Innumeracy or deceptive editing?

500 million dollars, divided by 327 million Americans, makes $1 million per American, with enough left over for lunch. This insight was provided by a member of the editorial board of the New York Times — always a malicious newspaper, but once a respected one. I learn from a blog that at least one prominent TV personality came independently to the same result, and many lesser souls copied it. The “500 million” was the number these polymaths had taken, on the usual hearsay, as the amount rich meejah-mogul Bloomberg had blown on his badly failed attempt to buy the Democrat primaries. People, they imagined, would have preferred to take his cash directly.

In Republican comments, the comparison was of 500 million, to the hundred thousand or so that semi-literate Russian Facebook trolls had supposedly spent, to swing the last election to Donald J. Trump.
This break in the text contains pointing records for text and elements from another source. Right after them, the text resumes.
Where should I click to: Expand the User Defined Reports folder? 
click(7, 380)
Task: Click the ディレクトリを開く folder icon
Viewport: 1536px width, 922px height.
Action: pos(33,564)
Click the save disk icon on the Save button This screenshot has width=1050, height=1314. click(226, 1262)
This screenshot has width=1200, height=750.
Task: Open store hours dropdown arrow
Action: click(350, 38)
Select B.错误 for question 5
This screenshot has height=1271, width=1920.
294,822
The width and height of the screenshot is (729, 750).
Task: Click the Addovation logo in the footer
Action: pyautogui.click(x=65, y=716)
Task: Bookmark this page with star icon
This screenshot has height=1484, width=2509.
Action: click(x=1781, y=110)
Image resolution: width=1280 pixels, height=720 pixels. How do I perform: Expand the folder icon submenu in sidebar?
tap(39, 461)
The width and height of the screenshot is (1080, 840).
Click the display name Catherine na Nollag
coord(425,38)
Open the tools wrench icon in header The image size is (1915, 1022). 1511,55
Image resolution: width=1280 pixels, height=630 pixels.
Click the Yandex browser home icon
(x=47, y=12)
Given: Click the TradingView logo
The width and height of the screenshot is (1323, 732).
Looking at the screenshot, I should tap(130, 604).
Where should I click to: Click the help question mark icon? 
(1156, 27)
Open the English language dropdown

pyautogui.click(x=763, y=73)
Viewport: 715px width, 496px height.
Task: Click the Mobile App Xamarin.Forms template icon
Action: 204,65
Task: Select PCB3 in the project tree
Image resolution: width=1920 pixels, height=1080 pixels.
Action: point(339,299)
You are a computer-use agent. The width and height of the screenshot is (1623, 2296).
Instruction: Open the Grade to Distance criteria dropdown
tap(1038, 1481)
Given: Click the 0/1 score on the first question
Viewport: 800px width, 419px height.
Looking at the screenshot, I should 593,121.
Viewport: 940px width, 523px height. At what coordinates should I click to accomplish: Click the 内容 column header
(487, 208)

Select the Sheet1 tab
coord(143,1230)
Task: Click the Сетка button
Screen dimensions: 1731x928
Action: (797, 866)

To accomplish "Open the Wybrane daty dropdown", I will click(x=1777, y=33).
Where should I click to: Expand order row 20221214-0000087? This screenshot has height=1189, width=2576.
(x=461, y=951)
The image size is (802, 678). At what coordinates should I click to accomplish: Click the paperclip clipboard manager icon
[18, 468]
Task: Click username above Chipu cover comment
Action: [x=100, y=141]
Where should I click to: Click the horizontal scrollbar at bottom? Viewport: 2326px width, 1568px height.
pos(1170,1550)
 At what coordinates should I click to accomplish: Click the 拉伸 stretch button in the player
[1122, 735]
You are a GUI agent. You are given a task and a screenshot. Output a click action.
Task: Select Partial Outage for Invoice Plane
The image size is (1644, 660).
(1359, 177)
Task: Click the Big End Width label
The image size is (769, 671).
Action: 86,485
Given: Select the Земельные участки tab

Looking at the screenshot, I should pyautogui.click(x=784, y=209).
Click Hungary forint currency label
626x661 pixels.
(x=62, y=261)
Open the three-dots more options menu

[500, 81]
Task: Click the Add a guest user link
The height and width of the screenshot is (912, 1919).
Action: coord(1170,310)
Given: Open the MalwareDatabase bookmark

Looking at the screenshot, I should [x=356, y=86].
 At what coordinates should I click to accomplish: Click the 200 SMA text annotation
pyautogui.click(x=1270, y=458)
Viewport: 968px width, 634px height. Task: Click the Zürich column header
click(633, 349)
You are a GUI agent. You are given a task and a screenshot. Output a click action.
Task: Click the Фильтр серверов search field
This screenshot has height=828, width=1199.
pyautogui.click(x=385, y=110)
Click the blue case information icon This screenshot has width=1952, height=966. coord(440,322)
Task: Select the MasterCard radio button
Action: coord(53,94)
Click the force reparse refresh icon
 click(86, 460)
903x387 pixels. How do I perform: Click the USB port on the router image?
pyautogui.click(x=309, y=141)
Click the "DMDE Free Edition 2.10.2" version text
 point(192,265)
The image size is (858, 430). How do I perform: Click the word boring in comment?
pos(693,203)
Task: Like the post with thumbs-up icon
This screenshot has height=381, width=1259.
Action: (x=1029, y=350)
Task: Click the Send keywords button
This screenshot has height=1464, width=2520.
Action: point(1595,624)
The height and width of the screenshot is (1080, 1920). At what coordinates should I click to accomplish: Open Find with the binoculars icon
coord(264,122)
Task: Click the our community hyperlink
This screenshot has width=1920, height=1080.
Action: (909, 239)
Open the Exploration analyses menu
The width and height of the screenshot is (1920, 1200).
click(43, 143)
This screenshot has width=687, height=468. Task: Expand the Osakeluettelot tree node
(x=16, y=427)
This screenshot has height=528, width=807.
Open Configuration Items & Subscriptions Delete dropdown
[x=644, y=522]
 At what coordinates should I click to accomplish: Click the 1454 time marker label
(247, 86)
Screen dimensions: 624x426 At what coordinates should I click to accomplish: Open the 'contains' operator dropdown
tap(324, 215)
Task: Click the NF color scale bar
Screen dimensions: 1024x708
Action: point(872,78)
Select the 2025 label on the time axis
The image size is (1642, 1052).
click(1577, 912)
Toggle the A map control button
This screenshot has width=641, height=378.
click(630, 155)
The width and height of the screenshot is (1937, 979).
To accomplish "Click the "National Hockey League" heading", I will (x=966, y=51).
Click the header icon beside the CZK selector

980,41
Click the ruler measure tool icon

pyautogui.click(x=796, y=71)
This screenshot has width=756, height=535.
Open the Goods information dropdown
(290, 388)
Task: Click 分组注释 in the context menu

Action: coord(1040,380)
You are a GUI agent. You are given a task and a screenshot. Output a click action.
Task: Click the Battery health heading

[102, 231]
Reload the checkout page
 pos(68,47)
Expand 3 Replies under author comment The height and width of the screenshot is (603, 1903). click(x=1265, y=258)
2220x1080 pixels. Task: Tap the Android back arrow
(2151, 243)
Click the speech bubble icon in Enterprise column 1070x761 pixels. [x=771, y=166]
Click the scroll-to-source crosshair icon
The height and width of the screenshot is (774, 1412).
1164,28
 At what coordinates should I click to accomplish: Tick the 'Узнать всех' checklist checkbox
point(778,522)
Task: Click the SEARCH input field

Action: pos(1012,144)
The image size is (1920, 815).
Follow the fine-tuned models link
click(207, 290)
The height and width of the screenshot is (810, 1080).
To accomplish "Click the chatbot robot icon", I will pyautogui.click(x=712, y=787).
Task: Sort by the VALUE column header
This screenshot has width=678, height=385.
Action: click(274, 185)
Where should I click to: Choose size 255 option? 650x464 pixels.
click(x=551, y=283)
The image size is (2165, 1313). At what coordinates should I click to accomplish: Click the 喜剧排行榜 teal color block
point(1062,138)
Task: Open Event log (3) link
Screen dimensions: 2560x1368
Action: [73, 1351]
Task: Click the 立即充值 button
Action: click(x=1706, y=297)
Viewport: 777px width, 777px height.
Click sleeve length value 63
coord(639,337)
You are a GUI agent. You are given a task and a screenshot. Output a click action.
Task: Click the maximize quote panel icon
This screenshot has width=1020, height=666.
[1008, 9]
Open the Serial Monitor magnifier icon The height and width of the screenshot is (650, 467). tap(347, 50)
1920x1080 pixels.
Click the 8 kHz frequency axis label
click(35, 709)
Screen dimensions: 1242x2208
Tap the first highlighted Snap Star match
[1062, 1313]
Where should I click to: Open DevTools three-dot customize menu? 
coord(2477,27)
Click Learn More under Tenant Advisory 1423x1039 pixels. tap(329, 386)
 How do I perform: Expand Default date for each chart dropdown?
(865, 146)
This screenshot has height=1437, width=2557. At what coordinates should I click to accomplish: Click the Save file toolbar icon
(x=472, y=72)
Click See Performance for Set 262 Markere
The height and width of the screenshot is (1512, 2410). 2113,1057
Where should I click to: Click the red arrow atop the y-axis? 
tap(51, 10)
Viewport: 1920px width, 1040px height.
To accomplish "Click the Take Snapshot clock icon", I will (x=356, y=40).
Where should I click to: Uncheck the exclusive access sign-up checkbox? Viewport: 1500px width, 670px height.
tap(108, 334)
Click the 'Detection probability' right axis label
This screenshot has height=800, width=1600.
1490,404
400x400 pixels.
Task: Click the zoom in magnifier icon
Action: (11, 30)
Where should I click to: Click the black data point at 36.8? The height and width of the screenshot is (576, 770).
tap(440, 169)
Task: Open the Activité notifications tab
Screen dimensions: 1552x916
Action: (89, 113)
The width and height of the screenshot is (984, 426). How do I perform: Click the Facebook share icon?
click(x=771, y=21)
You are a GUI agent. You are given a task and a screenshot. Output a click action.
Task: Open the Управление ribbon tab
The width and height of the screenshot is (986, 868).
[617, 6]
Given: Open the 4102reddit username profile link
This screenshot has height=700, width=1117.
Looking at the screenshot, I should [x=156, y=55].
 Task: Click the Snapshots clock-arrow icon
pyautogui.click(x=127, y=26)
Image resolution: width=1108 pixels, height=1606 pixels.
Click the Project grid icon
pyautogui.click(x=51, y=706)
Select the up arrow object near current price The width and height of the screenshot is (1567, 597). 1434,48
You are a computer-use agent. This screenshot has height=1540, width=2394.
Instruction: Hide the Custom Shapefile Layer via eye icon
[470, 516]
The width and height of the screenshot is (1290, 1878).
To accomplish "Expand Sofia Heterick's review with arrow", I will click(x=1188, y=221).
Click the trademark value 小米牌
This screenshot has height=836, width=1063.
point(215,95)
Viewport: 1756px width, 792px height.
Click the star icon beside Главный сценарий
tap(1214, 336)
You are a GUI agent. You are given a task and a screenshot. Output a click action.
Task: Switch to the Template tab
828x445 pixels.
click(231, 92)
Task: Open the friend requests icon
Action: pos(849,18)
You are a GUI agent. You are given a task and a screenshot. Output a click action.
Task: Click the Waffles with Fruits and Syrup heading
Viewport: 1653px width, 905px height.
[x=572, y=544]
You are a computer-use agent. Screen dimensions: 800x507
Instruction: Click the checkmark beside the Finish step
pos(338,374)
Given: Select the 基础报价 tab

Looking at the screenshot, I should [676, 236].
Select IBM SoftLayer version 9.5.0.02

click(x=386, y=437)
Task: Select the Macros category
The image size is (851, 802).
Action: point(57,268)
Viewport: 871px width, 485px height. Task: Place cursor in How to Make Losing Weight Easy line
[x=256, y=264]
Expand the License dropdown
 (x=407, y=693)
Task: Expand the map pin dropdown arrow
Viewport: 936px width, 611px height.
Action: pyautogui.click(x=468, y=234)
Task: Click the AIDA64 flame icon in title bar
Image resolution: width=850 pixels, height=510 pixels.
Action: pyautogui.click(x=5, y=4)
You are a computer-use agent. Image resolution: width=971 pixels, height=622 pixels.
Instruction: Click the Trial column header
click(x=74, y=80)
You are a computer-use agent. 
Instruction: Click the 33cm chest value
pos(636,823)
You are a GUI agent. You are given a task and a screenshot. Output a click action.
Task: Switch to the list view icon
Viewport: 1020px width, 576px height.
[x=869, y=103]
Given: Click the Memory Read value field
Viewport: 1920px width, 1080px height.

But a voter would have to be a more sophisticated arithmetician to follow this joke.

David Warren.

Caveat: I saw the New York Times’ Mara Gay sharing that, which came from someone else’s Tweet, as both she and Brian Williams, in a suspiciously short video, introduced it. Two words came to my mind:

  1. Innumeracy
  2. Deceptive editing

I wasn’t sure which should predominate, so, of course, I went on the internet and searched “full Mara Gay segment on MSNBC” and just “Mara Gay” at the MSNBC site.

The answer is: Innumeracy.

The supplemental answer is “MSNBC and the New York Times must both screen out people with functional crap detectors in their hiring process.” $1,000,000 per person is much worse than a math error; it was wildly, absurdly and facially improbable.